Soigner les bleus au corps et à l'Âme et prÉparer l'avenir

"A leur arrivée au centre, beaucoup d'enfants sont blessés, ont des lésions dermatologiques, la gale, portent des marques de brûlures ou encore des cicatrices, raconte Rong, l'infirmière du centre. Certains sont très petits pour leur âge, à cause de carences alimentaires. Je les emmène tous à l'hôpital, pour un examen complet : remise à jour des vaccinations, analyses, etc". Drames familiaux et dureté du monde de la rue ont parfois aussi fragilisé leur équilibre psychologique (lire l'entretien avec Françoise, pédopsychiatre à Baoji).

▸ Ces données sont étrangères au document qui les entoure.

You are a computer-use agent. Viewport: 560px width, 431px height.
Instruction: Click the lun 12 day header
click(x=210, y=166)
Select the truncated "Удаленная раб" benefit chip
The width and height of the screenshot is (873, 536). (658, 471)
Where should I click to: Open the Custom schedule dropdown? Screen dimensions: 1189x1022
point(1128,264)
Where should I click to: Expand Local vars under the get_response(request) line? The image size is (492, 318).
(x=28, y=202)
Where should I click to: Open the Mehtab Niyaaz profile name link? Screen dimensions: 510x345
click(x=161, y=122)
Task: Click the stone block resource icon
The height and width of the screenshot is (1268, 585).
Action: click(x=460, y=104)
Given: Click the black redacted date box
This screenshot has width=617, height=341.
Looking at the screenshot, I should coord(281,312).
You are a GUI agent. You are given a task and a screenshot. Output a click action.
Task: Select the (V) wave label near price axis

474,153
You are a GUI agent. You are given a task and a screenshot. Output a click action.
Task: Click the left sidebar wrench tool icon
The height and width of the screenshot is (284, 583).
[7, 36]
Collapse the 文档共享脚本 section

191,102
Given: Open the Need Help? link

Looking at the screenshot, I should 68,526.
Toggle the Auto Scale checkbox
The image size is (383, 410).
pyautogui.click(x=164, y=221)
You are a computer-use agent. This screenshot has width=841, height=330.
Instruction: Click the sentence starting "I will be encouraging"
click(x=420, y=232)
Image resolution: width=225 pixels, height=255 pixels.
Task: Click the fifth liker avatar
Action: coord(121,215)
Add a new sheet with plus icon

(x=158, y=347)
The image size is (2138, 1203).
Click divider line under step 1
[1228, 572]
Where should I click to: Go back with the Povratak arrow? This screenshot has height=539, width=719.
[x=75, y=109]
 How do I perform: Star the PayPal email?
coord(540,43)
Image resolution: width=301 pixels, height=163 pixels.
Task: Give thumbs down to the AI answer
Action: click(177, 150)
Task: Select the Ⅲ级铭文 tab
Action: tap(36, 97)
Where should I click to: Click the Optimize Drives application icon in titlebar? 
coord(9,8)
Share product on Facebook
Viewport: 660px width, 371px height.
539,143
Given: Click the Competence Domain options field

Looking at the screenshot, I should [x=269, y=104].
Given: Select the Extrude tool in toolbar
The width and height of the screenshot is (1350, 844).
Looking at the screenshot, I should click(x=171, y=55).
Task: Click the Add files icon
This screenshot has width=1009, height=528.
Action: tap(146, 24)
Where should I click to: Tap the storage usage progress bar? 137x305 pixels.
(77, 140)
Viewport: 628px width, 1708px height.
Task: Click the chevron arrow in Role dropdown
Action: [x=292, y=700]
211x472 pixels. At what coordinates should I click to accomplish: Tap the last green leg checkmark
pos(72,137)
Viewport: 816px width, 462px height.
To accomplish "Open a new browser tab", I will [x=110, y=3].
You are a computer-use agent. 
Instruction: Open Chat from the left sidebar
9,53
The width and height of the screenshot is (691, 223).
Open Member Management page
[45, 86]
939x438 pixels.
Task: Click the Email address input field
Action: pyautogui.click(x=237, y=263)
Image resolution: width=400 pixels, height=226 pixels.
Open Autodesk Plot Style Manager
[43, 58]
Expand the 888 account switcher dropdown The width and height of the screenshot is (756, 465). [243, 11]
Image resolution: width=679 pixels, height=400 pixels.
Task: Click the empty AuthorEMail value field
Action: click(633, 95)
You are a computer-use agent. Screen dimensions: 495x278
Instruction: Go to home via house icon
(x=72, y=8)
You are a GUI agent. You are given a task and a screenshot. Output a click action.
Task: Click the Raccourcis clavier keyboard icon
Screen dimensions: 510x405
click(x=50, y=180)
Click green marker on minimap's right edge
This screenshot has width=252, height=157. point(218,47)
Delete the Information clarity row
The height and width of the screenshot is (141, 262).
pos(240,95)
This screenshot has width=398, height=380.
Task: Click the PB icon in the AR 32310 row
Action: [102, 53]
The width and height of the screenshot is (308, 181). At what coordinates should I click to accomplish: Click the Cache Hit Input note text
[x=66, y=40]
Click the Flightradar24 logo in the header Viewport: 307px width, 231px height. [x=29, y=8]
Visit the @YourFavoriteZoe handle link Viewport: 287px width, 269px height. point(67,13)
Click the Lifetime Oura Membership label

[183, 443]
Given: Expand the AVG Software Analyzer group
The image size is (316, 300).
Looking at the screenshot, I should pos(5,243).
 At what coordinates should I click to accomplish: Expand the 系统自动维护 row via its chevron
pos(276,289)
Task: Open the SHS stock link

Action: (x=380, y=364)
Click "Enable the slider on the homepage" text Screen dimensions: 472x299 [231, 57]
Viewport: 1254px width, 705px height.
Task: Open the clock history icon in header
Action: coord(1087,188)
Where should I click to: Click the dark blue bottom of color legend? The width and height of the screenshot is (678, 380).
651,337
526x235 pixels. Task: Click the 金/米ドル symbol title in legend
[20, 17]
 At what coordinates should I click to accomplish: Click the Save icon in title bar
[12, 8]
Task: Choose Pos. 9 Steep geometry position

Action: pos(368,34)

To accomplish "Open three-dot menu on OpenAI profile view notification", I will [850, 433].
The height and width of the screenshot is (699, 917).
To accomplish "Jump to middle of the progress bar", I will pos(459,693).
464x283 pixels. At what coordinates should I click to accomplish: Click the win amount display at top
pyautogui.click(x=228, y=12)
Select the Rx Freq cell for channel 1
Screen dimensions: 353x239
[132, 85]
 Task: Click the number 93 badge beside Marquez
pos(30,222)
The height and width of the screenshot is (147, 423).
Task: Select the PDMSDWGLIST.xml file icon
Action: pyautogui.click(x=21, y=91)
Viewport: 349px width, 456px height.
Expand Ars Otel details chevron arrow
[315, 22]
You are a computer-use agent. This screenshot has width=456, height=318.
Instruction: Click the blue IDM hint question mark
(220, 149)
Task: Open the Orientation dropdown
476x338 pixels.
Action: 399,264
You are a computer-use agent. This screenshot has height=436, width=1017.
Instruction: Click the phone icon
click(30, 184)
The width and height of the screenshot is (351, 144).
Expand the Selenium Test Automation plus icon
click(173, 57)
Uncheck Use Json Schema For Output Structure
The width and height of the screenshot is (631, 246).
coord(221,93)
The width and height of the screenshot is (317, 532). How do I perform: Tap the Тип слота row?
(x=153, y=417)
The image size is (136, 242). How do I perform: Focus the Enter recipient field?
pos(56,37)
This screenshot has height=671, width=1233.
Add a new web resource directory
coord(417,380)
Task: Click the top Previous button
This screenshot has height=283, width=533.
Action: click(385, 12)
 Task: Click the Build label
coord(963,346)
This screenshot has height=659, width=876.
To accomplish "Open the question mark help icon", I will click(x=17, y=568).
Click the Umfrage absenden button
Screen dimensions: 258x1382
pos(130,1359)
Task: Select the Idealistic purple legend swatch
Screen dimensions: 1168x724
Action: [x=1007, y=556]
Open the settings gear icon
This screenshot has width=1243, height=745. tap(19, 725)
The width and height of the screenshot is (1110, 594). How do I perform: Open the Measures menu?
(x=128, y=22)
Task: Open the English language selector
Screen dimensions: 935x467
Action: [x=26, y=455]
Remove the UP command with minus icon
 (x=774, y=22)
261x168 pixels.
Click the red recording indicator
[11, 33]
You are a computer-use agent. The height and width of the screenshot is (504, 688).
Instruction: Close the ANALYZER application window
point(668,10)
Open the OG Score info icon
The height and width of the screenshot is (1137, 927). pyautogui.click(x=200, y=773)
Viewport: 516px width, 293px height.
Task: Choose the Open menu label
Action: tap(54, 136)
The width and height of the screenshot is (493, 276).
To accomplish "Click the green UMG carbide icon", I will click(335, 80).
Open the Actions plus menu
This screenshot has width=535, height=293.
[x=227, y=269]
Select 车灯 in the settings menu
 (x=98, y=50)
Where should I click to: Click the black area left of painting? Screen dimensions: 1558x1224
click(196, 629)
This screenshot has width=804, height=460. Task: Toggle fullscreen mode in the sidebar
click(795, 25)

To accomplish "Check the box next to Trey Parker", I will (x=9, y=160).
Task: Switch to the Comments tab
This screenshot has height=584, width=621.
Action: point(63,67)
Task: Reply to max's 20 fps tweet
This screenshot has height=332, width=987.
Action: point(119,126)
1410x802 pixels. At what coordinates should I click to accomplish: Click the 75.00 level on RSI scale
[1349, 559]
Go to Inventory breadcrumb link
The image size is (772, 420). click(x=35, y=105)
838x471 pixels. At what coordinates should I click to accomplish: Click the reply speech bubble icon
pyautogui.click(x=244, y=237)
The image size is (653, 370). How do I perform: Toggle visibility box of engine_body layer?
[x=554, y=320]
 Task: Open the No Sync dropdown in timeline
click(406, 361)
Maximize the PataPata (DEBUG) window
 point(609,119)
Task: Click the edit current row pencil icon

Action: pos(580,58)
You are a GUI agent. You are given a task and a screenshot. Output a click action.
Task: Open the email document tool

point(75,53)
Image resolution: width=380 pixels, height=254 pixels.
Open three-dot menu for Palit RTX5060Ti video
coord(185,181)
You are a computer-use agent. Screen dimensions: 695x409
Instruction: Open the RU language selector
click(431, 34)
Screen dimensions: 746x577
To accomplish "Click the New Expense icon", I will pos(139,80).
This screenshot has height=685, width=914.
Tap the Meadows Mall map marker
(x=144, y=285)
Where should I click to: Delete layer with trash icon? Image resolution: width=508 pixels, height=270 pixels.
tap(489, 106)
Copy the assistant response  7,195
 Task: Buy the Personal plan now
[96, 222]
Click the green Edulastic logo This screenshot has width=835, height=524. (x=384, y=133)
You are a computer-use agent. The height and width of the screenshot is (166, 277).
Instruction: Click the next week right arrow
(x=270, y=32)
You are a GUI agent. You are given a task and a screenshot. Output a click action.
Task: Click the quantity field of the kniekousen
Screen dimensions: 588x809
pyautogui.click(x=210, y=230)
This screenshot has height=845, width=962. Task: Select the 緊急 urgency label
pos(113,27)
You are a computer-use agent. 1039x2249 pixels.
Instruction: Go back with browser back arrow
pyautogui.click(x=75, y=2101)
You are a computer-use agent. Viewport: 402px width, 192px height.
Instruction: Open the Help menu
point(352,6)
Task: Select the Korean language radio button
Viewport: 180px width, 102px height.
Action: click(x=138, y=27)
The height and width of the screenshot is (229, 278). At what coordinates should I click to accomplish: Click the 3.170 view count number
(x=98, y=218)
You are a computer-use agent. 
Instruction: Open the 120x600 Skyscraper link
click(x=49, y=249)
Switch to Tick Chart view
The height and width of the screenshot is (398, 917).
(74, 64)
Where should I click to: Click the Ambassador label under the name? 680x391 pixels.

Après ces premiers soins, physiques et psychologiques, la partie sociale du travail peut commencer. Lorsque cela est possible, le centre aide les enfants à retrouver leur famille et à renouer le dialogue. Pour qu'à terme ils puissent retourner vivre avec leurs proches dans les meilleures conditions possibles. Le centre n'a pas vocation à être une solution durable, mais plutôt une alternative temporaire à la vie dans la rue.

Vaincre un tabou, changer l'approche éducative

"En Chine, un tabou très fort pèse encore sur la maltraitance des enfants et les problèmes familiaux et il n'existe pas de structures d'aide aux enfants des rues, marginalisés et en danger. Le centre est une initiative pilote, pour tenter d'introduire un regard nouveau sur les enfants des rues, une approche nouvelle. Il nous a fallu du temps pour former le personnel éducatif chinois, mais ça avance", explique François, éducateur spécialisé. "J'ai appris beaucoup sur la psychologie des enfants, mon regard sur eux a changé", reconnaît Wei, éducateur. "Notre travail, c'est d'aider ces enfants dans leur réinsertion", explique Bao Feng, travailleur social. En trois ans, plus de 110 enfants ont pu retourner dans leur famille et, parmi les plus âgés, une dizaine ont trouvé du travail. "Le centre est un véritable lieu de reconstruction pour les enfants des rues, ils vont mieux quand ils sont ici", insiste Françoise, pédopsychiatre du centre.